An A-10 Pilot Could Hope to Last Two Weeks Against the Soviets
Cold War planners expected to lose up to 60 A-10s a day
The U.S. Air Force is planning to retire all 350 of its A-10 attack planes, blaming budget cuts and the slow-flying jet's trouble surviving against the most sophisticated enemy air defenses.
That problem is not new. The A-10 force has performed well in Afghanistan, devastating lightly-armed insurgents and saving scores of American and allied lives—and losing no jets to sporadic enemy fire. (One A-10 was shot down in Iraq.) But even 30 years ago, Air Force planners expected A-10s to suffer heavy casualties in any serious fight.
In the 1980s the Air Force planned to deploy 68 A-10s to each of six Forward Operating Locations in West Germany in the event of war with the Soviets. The twin-engine A-10s, with their 30-millimeter guns and Maverick missiles, were NATO’s main tank-killing weapon.
According to Combat Aircraft magazine, the flying branch predicted that, if the A-10s went into action, seven percent of the jets would be lost per 100 sorties. Since each pilot was expected to fly at most four missions per day, each base would in theory generate more than 250 sorties daily. At this pace, a seven-percent loss rate per 100 flights equaled at least 10 A-10s shot down at each FOL every 24 hours — and that’s being conservative.
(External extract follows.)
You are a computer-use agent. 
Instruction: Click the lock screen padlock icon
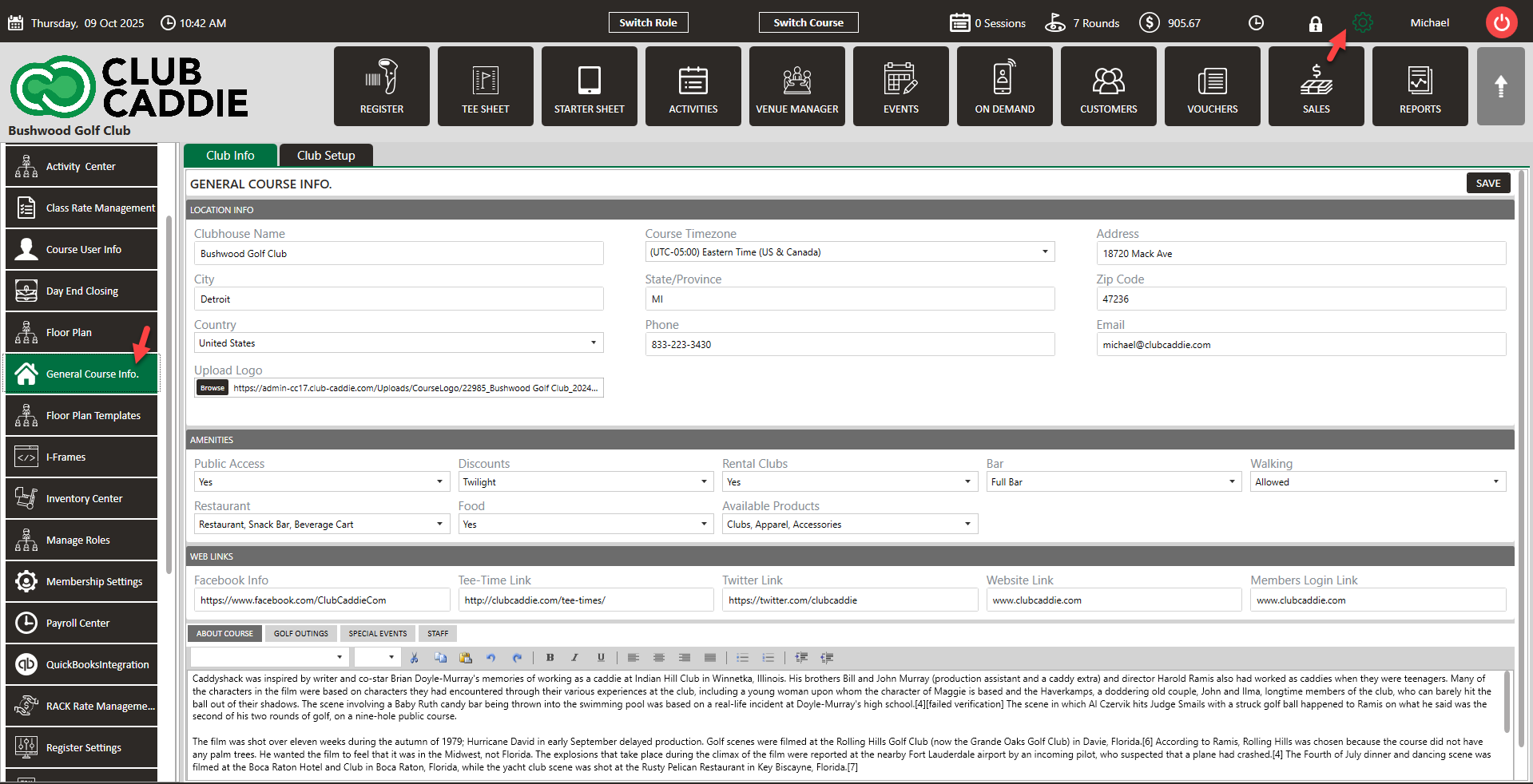tap(1315, 24)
At that rate, in less than two weeks the entire A-10 force at the time — around 700 jets — would have been destroyed and the pilots killed, injured, captured or, at the least, very shook up.
In the brutal calculation of Cold War planning, it was perhaps worth it to expend an entire warplane fleet and all its pilots “in pursuit of the destruction of several hard-charging Soviet armored divisions,” in the words of University of Kentucky professor Rob Farley.
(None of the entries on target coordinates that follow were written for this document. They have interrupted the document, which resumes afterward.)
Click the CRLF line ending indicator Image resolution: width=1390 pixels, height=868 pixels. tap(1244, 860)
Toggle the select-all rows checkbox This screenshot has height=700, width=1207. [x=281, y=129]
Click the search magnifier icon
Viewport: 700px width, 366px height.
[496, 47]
If the Air Force were to face a high-tech foe today, the math would probably be different. It’s unlikely the Pentagon could justify sacrificing hundreds of pilots against anything short of a truly existential threat. And for that reason Farley says he’s ambivalent about the A-10's future.
But in putting the A-10 on the chopping block, the Air Force is assuming it won’t ever fight anything short of a full-scale war against a peer enemy. Do we really believe the era of low-intensity wars has ended?